WAT JE DOET: Herschrijf alsjeblieft het stuk van de tekst over helpgedrag van "Rewards of helping: Helping" tot en met "(slachtoffer, aanvaller, zichzelf)?", en zet daarbij "getroffene" in plaats van "slachtoffer".

Probleem 2: Whodunnit?

Rewards of helping: Helping others to help oneself

1. Waarom helpen mensen wel of niet
2. Welke situatie factoren beinvloeden het ‘help’ gedrag
3. Heeft het uiterlijk invloed op het ‘help’ gedrag?/ Welke eigenschappen spelen een
rol bij het wel of niet helpen (slachtoffer, aanvaller, zichzelf)?


Mensen helpen anderen vaak omdat het hun ook beloont, zelfs als de beloning eerder fysiek
als materieel is.
Het emperische bewijs hiervoor is heel duidelijk namelijk mensen zijn meer geneigd om te
helpen als ze er een potentiele beloning uitkrijgen of de beloning ligt hoger dan wat ze
ervoor moeten opofferen.
Arousal: cost-reward model
Bestaat uit 3 stappen
1. Physiological arousal
2. Labeling arousal
3. Evaluating consequences
= The proposition that people react to emergency situations by acting in the most cost-
effective way to reduce the arousal of shock and alarm
Zowel emotionele en cognitieve factoren bepalen of een voorbijganger zal
inspringen/helpen. Voorbijgangers beleven een shock en “an alarm of personal distress”
 Deze onfijne/negatieve opwinding motiveert hen om iets te doen om deze opwinding
minder negatief te maken
 “Bystander calculus”: hun berekening van de kosten en beloningen bij het helpen
o Wanneer de potentiele beloning (voor zichzelf en slachtoffer) hoger zijn dan
de kosten (voor zichzelf en slachtoffer) zullen voorbijgangers helpen.
o Wanneer de kosten hoger liggen dan de beloning dan is het goed mogelijk dat
het slachtoffer niet geholpen zal worden.

FRAGMENTEN UIT RECORDS:
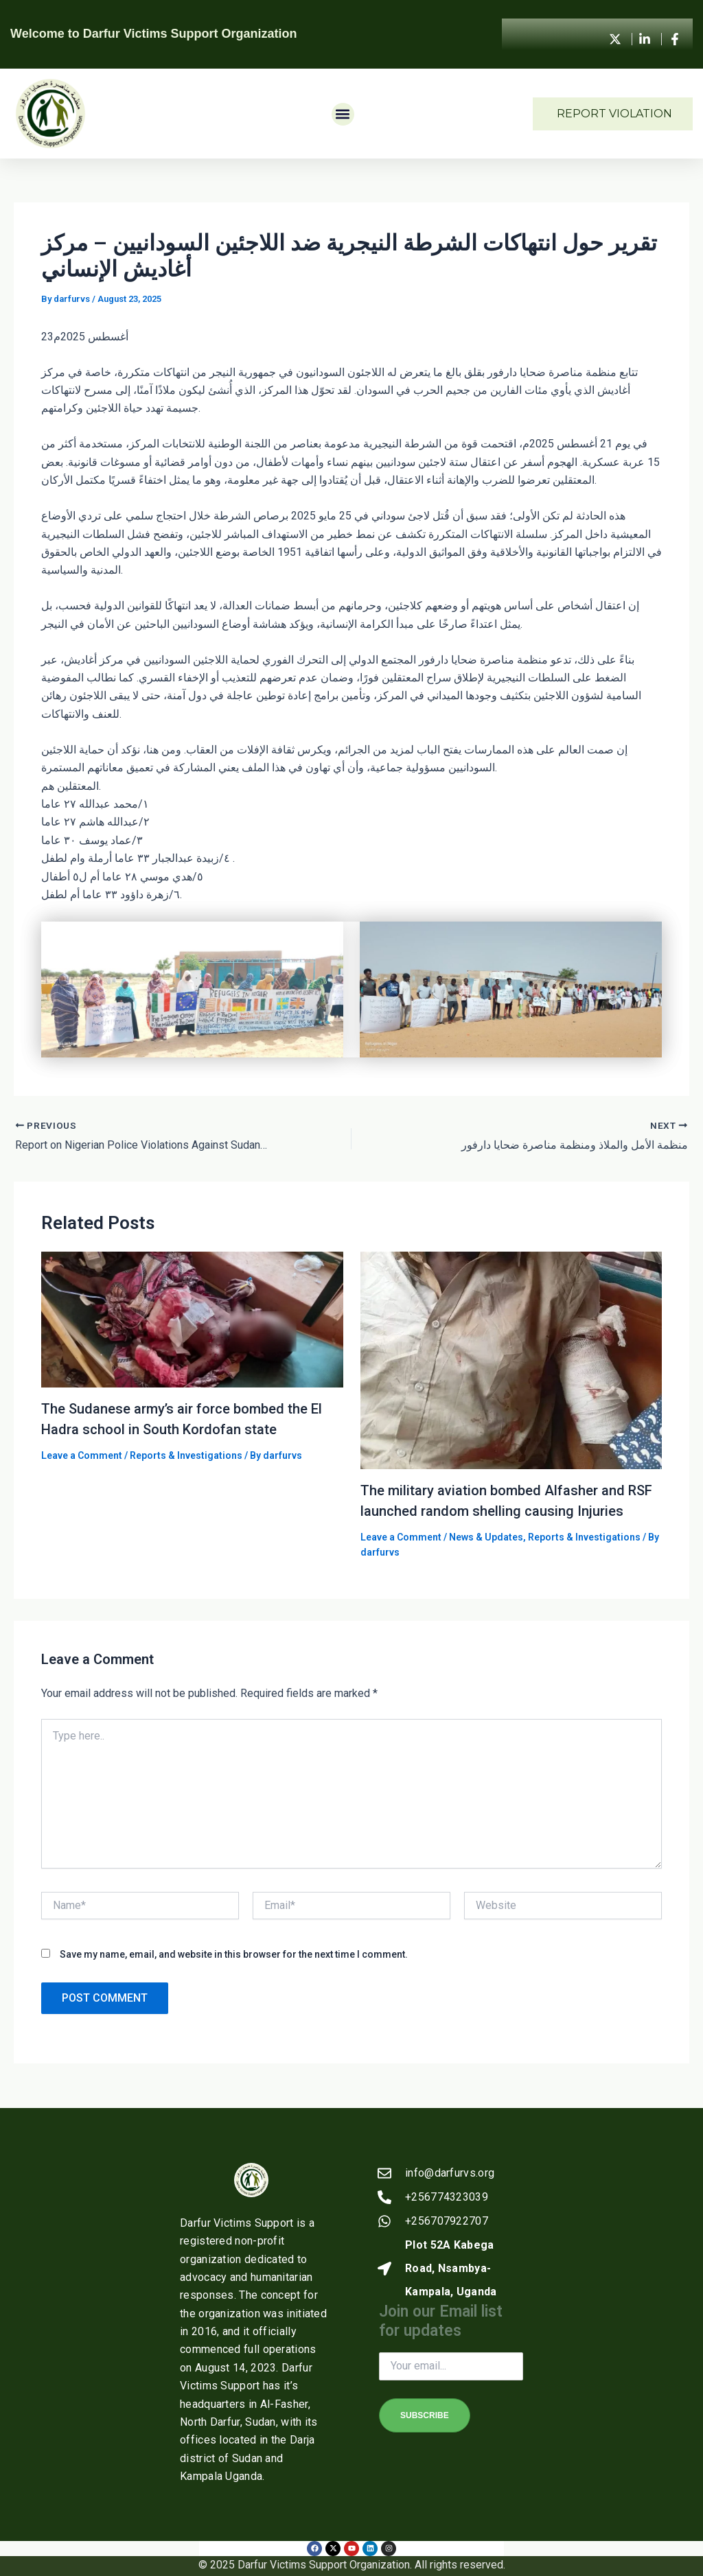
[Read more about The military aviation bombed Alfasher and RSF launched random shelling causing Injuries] (511, 1359)
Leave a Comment (81, 1455)
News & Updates (486, 1537)
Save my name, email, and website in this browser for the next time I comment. (234, 1954)
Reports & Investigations (186, 1455)
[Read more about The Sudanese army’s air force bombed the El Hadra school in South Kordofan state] (192, 1318)
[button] (343, 114)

ANTWOORD:
Rewards of helping: Helping others to help oneself

1. Waarom helpen mensen wel of niet
2. Welke situatie factoren beinvloeden het ‘help’ gedrag
3. Heeft het uiterlijk invloed op het ‘help’ gedrag?/ Welke eigenschappen spelen een
rol bij het wel of niet helpen (getroffene, aanvaller, zichzelf)?